How One Columbus Apartment Complex Is Thinking Differently About Homelessness

Apr 21, 2017

Friday marks the grand opening of a new apartment complex that’s the result of a collaboration between the Community Housing Network and Ohio State University. Located near the university on East Ninth Avenue, Terrace Place provides a home to about 60 people who have struggled with addiction, mental illness and homelessness.

Sam Schuler, CEO of the Community Housing Network, says that mission is a result of an evolution in how organizations like hers think about solutions to homelessness.

“What evolved over time, I believe, is doing the supports on site," Schuler says. "That particularly came along as people with addictions and longer-term homelessness started to become people that people paid attention to.”

Now, Terrace Place is utilizing Ohio State resources to provide that support. The complex also houses an Ohio State extension providing financial counseling and workforce development.

Schuler says that type of in-house access makes a big difference to occupants who are working to get back on their feet.

“We went from a place where people thought that you had to be institutionalized if you were mentally ill, or if you had an addiction, you couldn’t be helped until you decided to be helped," she says, "to a place where we say, ‘No, there’s a proactive way to do this. We can build a house and we can provide the supports. We can reduce the harm that’s happened to people, get them off the land, move them into these units.’"

Terrace Place seeks to combat issues like addiction and mental health at the same time as homelessness by providing a safe environment.
Credit Terrace Place

Addressing issues like addiction, mental illness and homelessness all in one place, Schuler says, is critical to getting people back to self-sufficiency.

“You start with the physical health, and a lot of times, there will be an addiction too," she says. "So the next step is getting to that addiction. And then as you get through sort of the issues of the addiction, you find out, ‘Oh there’s actually been also some sort of trauma, and there’s some mental health issues, and that’s what caused all of this to happen.’ And now you peel that layer back and get to that piece, all while the person is in a stable environment so that the intervention you’re giving them is much more effective.”

The question of how to best serve the housing population is a pressing one in Columbus, where the rate of homelessness has risen by 20 percent over a five year period. Meanwhile, the overall homeless rate in the state has fallen by the same amount.

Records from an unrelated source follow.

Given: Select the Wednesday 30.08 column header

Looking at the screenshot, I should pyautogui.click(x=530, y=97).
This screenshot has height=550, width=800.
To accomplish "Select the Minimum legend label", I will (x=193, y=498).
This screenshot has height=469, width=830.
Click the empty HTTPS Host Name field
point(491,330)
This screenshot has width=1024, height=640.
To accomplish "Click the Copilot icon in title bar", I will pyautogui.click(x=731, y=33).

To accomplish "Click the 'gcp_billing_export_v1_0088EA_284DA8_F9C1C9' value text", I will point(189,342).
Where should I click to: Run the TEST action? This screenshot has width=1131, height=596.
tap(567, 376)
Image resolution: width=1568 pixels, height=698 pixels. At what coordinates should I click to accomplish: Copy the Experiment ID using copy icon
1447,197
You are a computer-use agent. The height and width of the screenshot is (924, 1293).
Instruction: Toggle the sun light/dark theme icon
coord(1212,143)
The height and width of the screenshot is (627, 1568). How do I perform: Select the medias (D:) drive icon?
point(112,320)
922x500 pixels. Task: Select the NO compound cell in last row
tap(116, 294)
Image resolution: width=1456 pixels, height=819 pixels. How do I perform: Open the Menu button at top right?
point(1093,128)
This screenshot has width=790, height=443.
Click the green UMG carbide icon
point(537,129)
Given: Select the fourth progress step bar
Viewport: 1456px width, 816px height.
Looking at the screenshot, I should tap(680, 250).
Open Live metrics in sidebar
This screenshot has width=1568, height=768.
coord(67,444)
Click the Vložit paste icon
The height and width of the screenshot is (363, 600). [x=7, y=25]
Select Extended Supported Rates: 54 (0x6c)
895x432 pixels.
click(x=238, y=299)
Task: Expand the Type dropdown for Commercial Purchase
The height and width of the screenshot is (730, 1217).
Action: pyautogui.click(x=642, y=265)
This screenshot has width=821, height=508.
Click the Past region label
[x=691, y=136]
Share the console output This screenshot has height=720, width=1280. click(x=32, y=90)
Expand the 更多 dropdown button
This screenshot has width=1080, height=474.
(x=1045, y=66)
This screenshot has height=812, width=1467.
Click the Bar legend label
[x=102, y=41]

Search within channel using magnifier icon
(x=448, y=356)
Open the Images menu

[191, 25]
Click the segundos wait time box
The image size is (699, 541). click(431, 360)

Schuler says there’s a reason for that.

“There are more renters now than homeowners," Schuler says. "The apartment rental rate is being driven up so that a person needs to be making almost $16 an hour to afford a two-bedroom apartment.”

Schuler says that, despite Columbus' overall success, most of the popular jobs in Columbus don’t come close to paying that rate.

“There are definitely people who are enjoying this boom, there’s really nice apartments being built," Schuler says. "But there’s a big group of people for whom these opportunities aren’t there, and in fact, it’s the opposite. They can’t get a job that allows them to rent a safe, decent apartment at an affordable rate.”